PROBLEM TO WORK ON:
Output the records below verbatim, minus the pictures.

Saved data entries:
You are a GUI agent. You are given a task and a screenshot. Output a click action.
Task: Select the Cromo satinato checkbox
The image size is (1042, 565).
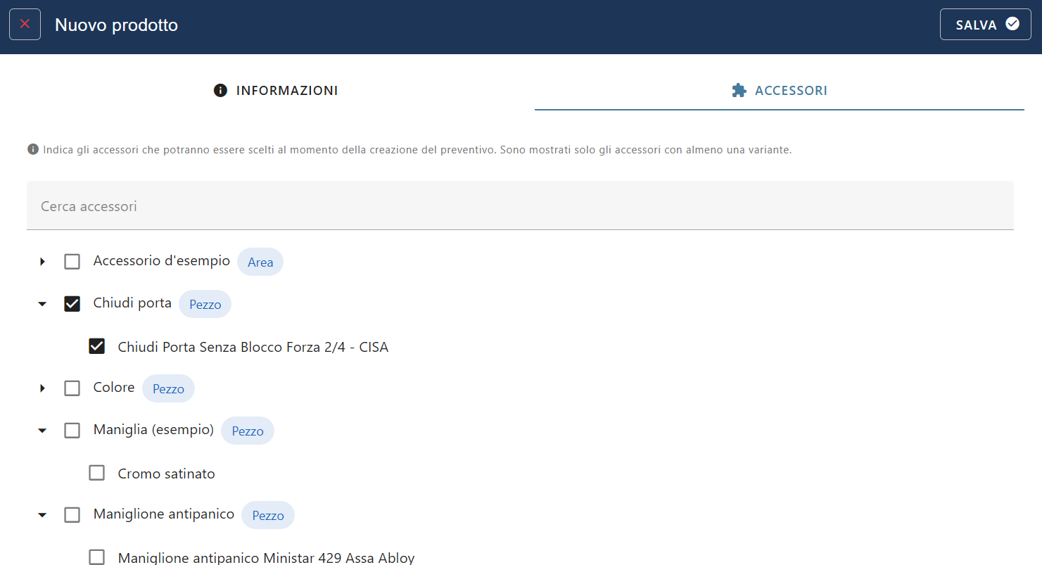click(x=97, y=473)
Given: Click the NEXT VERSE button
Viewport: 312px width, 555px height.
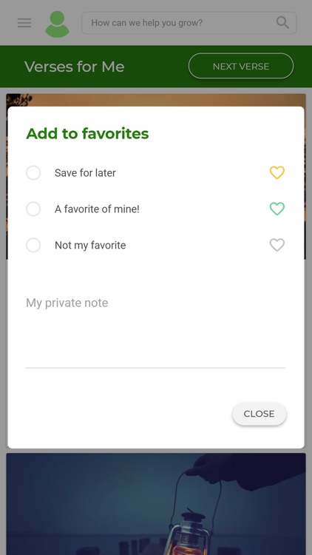Looking at the screenshot, I should pos(241,66).
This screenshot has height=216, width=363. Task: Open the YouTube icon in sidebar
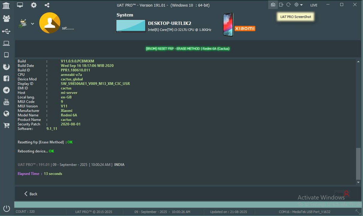pyautogui.click(x=6, y=102)
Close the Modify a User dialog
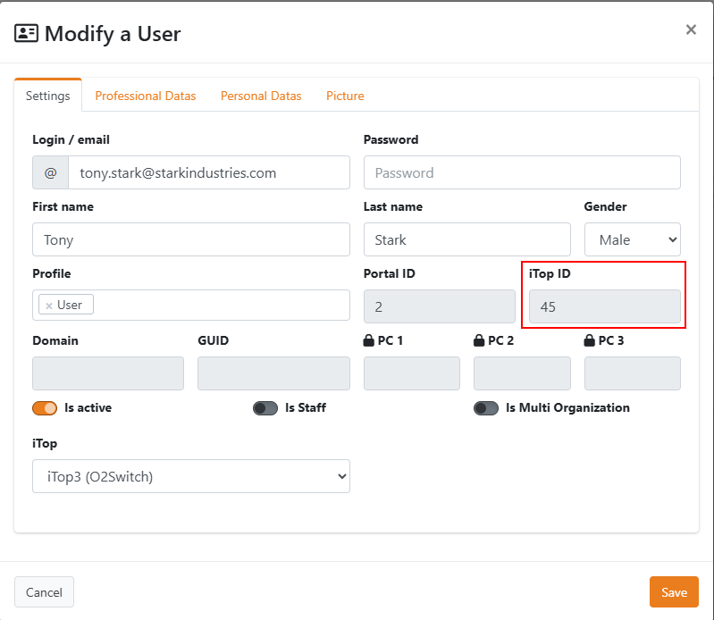The height and width of the screenshot is (620, 714). pyautogui.click(x=691, y=29)
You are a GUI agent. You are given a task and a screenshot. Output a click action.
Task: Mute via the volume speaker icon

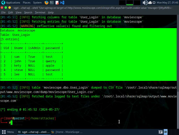click(x=145, y=2)
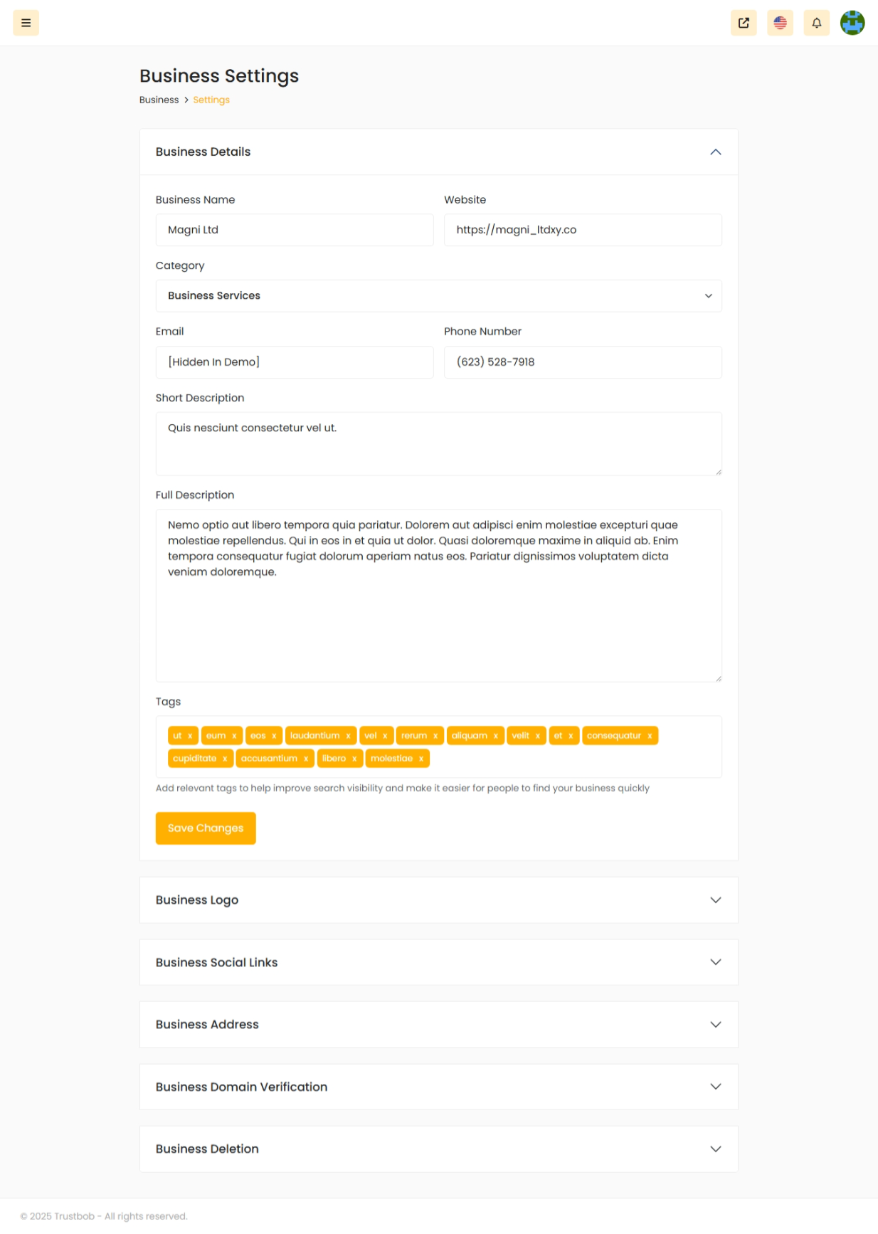Click the Business breadcrumb link
878x1234 pixels.
point(159,100)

EXERCISE ANSWER:
You are a GUI agent. You are given a task and a screenshot. Output a click action.
Task: Select the Cromo satinato checkbox
The image size is (1042, 565).
click(x=97, y=473)
Given: Click the NEXT VERSE button
Viewport: 312px width, 555px height.
Looking at the screenshot, I should pos(241,66).
This screenshot has height=216, width=363. Task: Open the YouTube icon in sidebar
pyautogui.click(x=6, y=102)
Close the Modify a User dialog
The height and width of the screenshot is (620, 714). pyautogui.click(x=691, y=29)
You are a GUI agent. You are given a task and a screenshot. Output a click action.
Task: Mute via the volume speaker icon

click(x=145, y=2)
Click the Business breadcrumb link
878x1234 pixels.
point(159,100)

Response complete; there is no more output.